» Record excerpts
'''
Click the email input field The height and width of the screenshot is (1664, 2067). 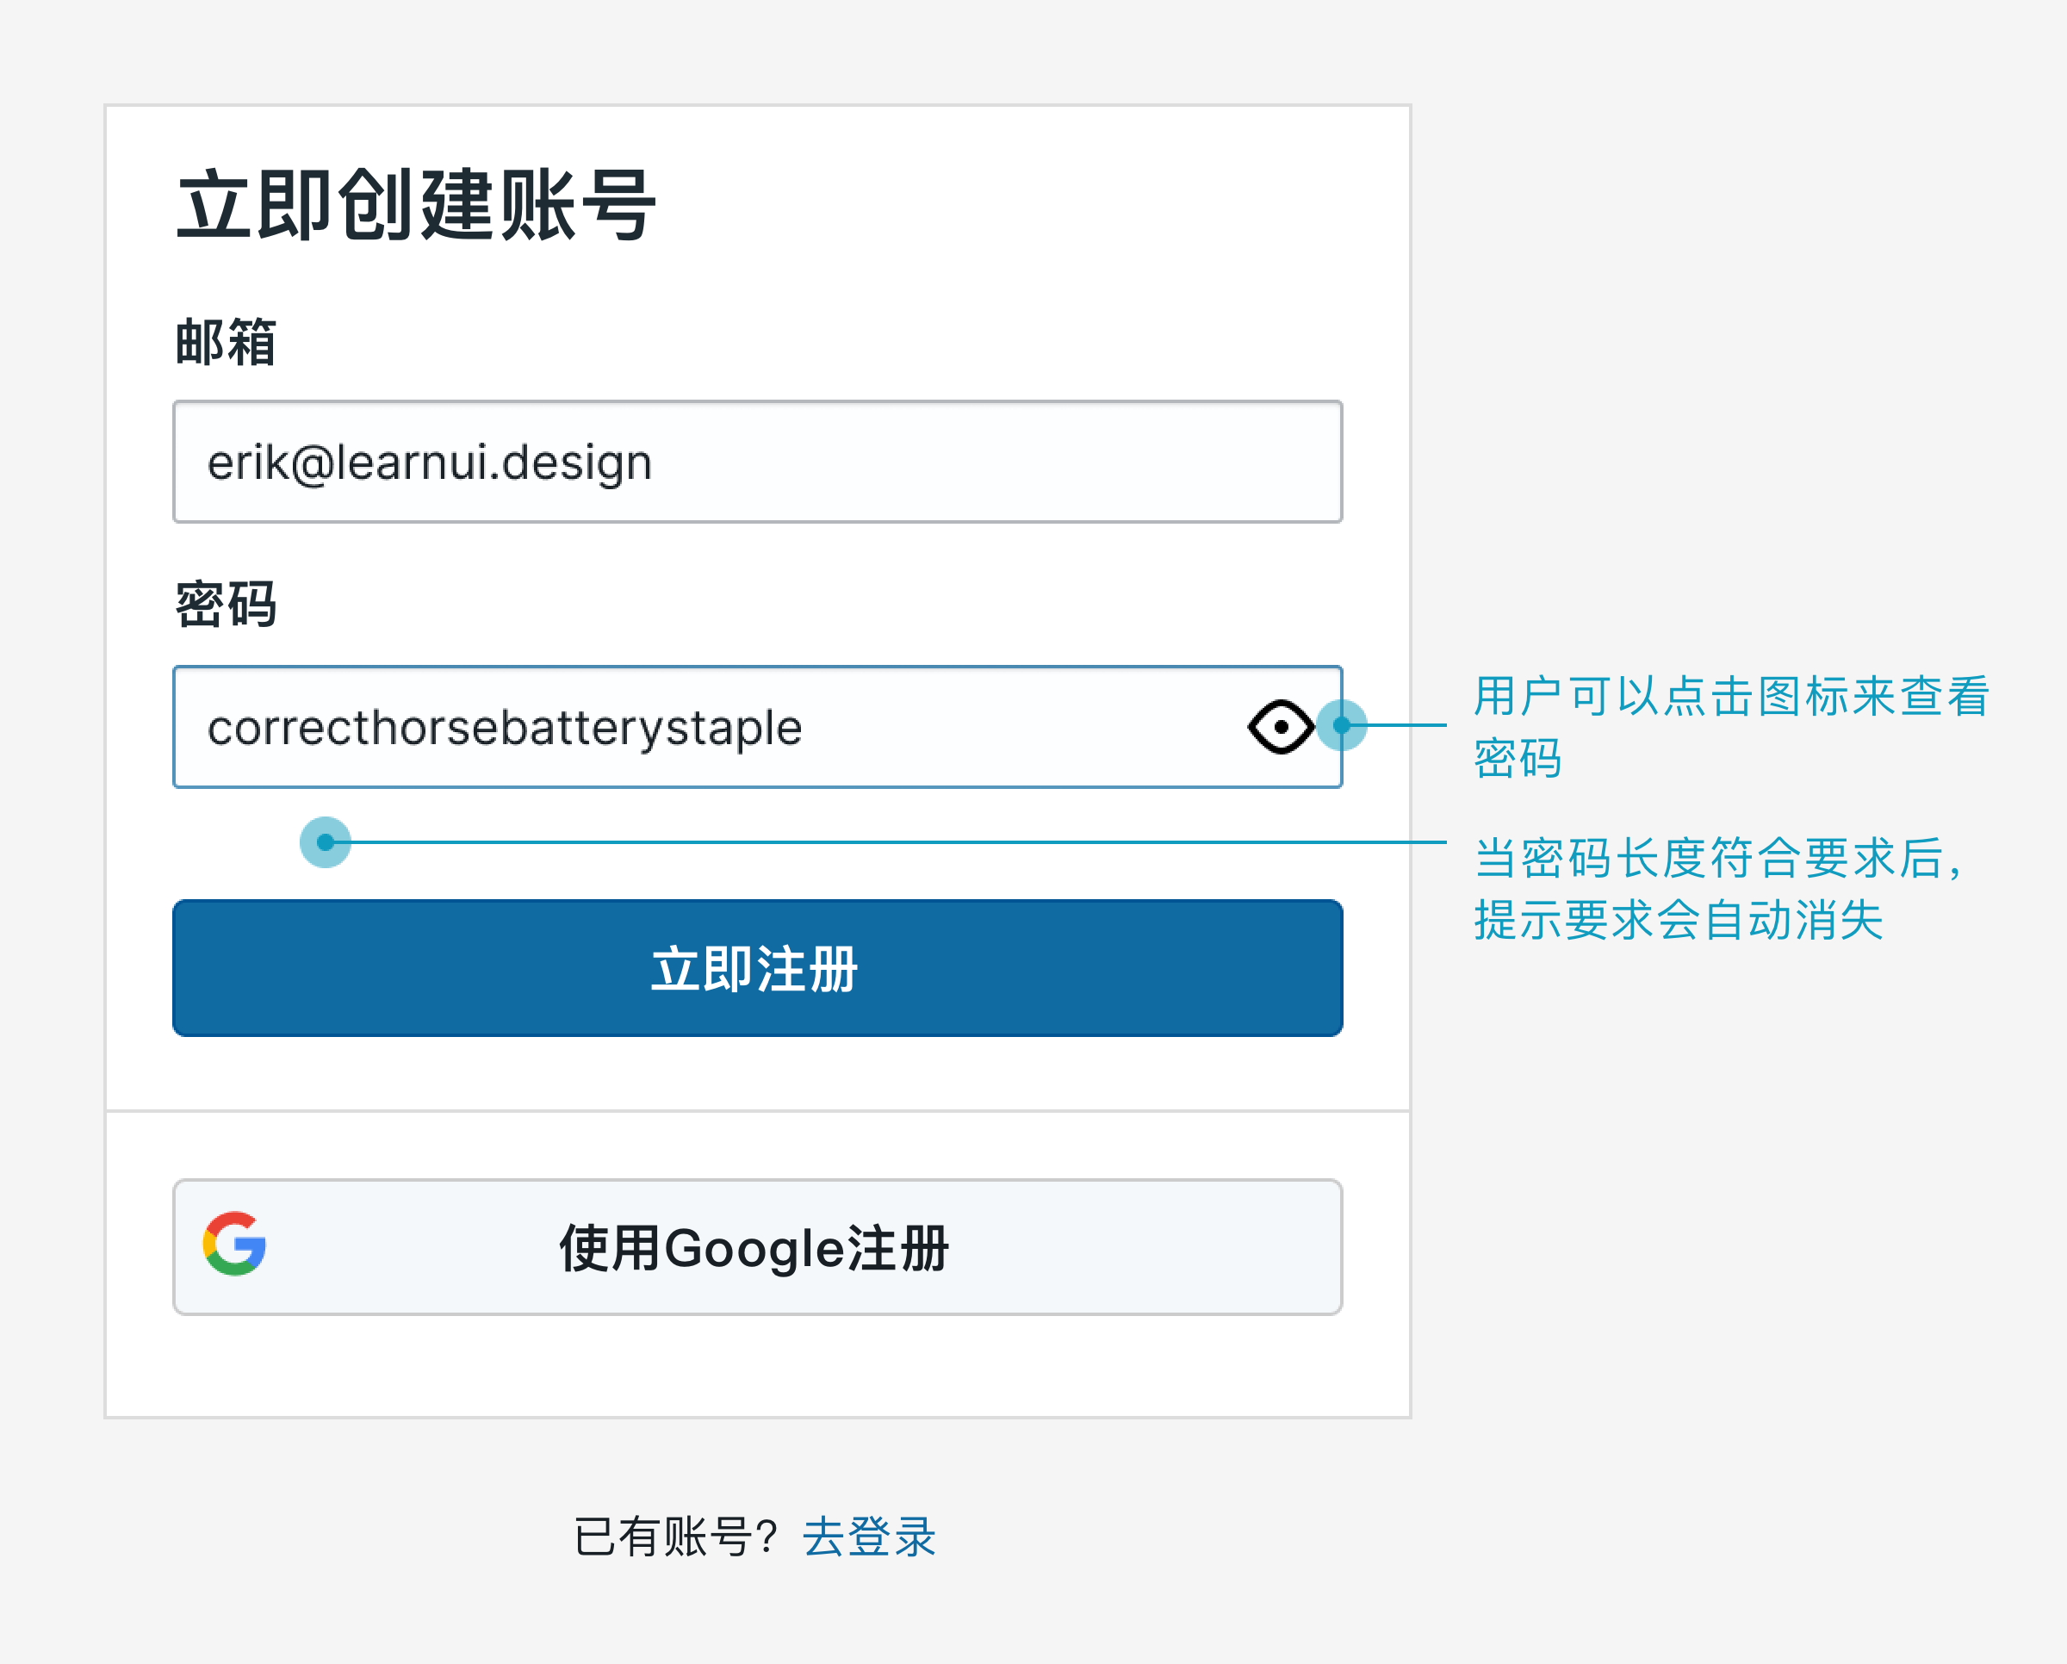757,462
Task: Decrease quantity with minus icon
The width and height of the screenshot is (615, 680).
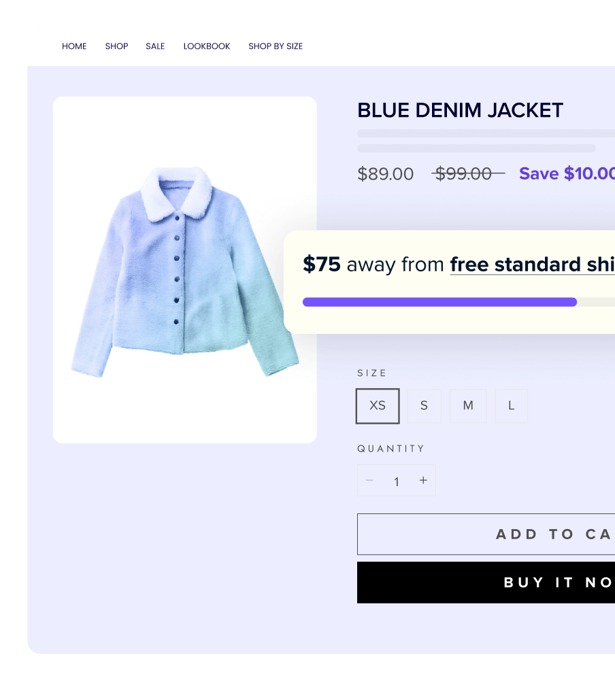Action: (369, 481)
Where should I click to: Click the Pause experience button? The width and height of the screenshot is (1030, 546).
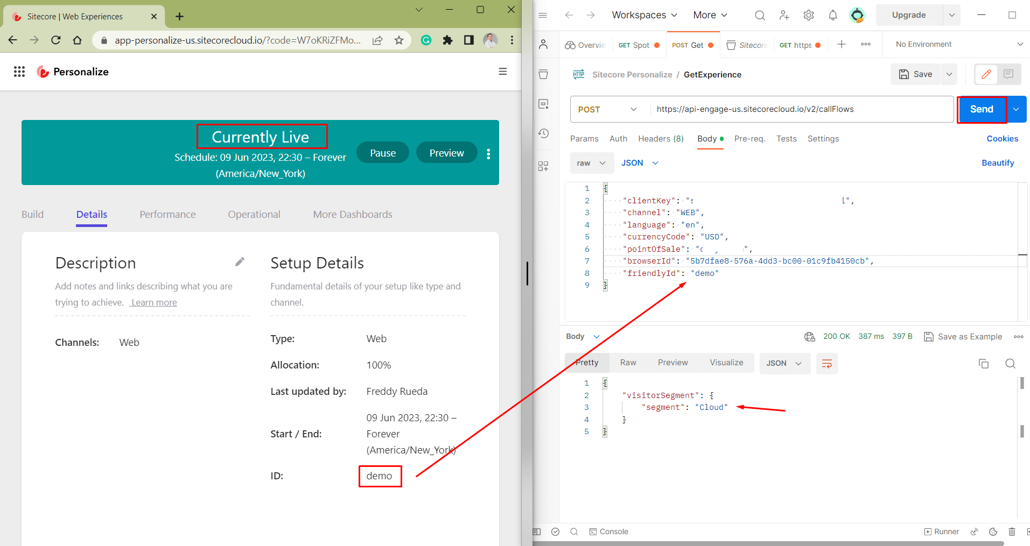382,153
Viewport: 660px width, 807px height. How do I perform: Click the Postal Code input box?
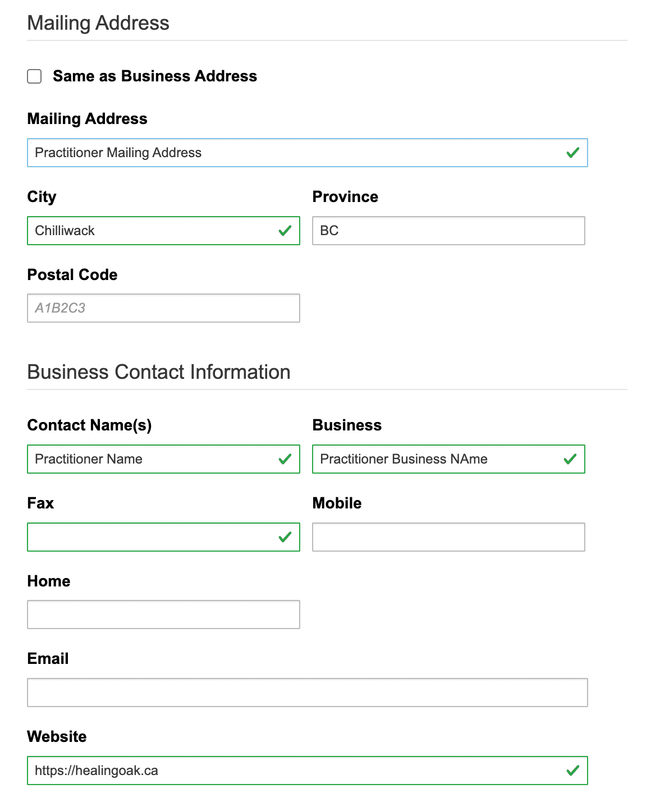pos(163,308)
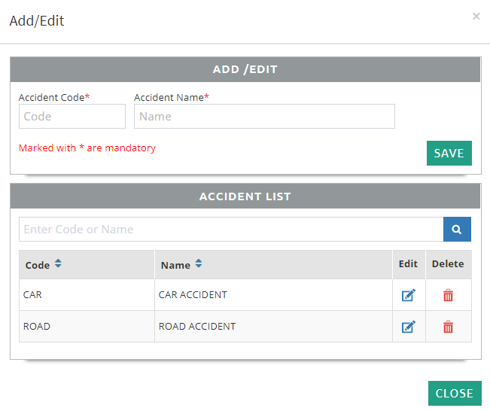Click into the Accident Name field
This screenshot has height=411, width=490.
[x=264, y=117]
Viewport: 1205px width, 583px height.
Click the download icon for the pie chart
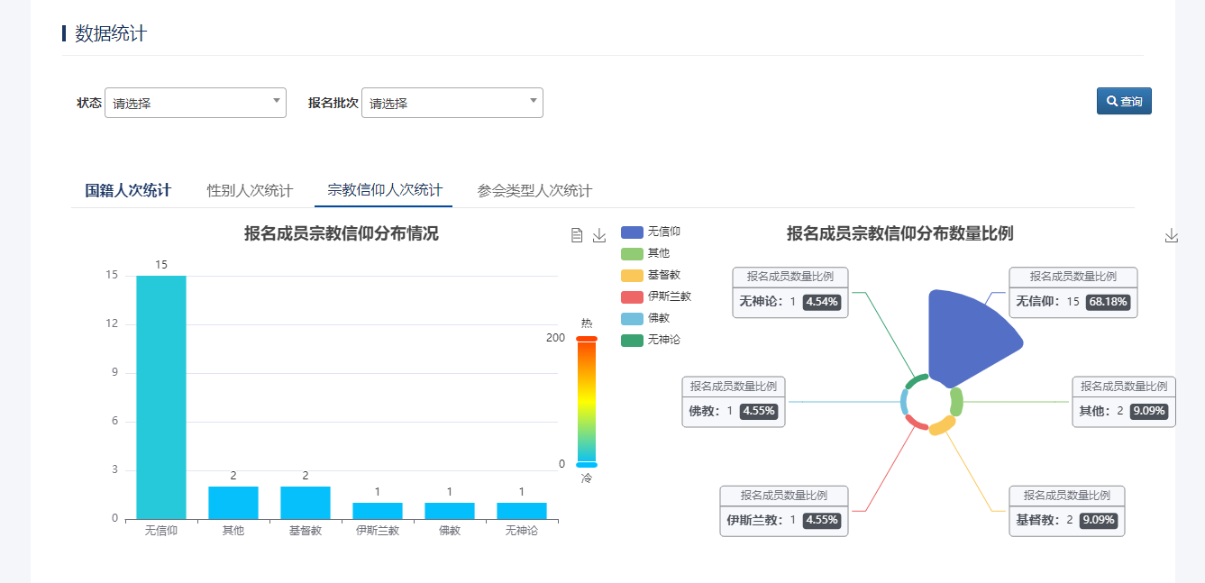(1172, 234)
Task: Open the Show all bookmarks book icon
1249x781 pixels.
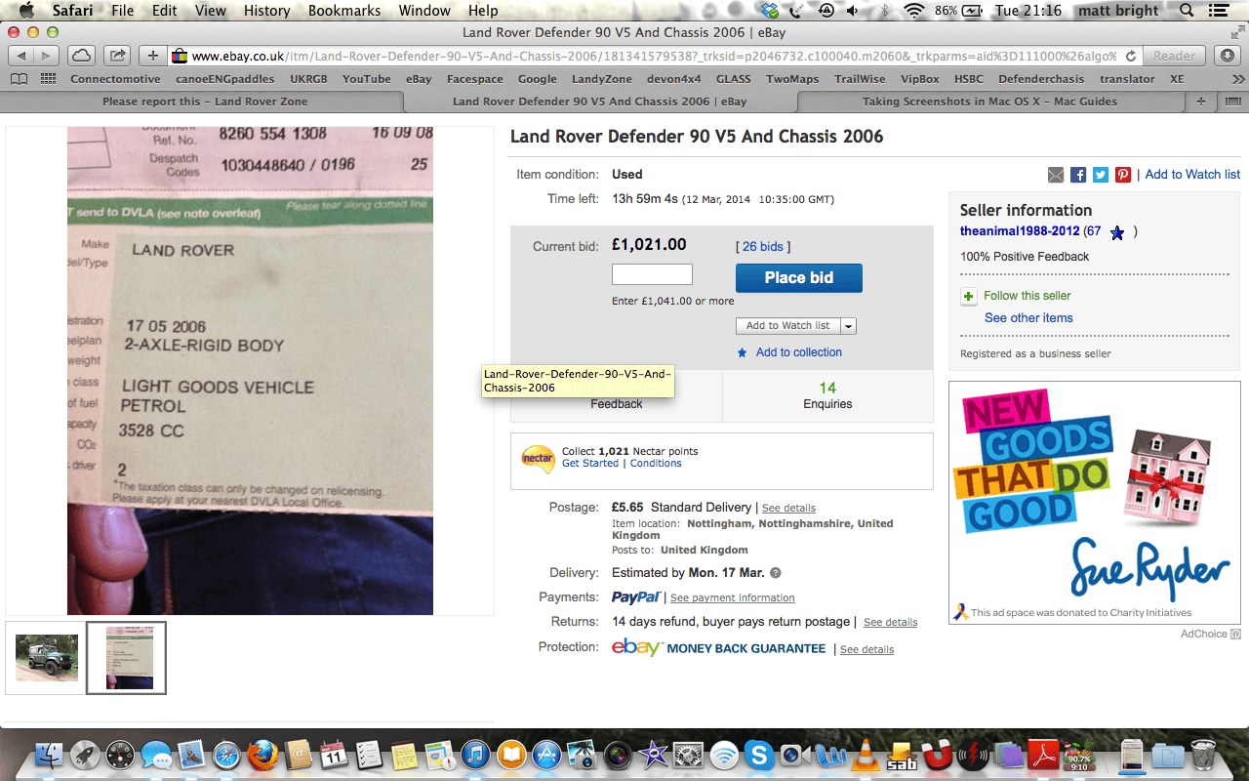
'''
» Requirement
If a line in the data contains the string "Task", copy it.

» Result of the exercise
Task: Decrease quantity with minus icon
Task: Open the Show all bookmarks book icon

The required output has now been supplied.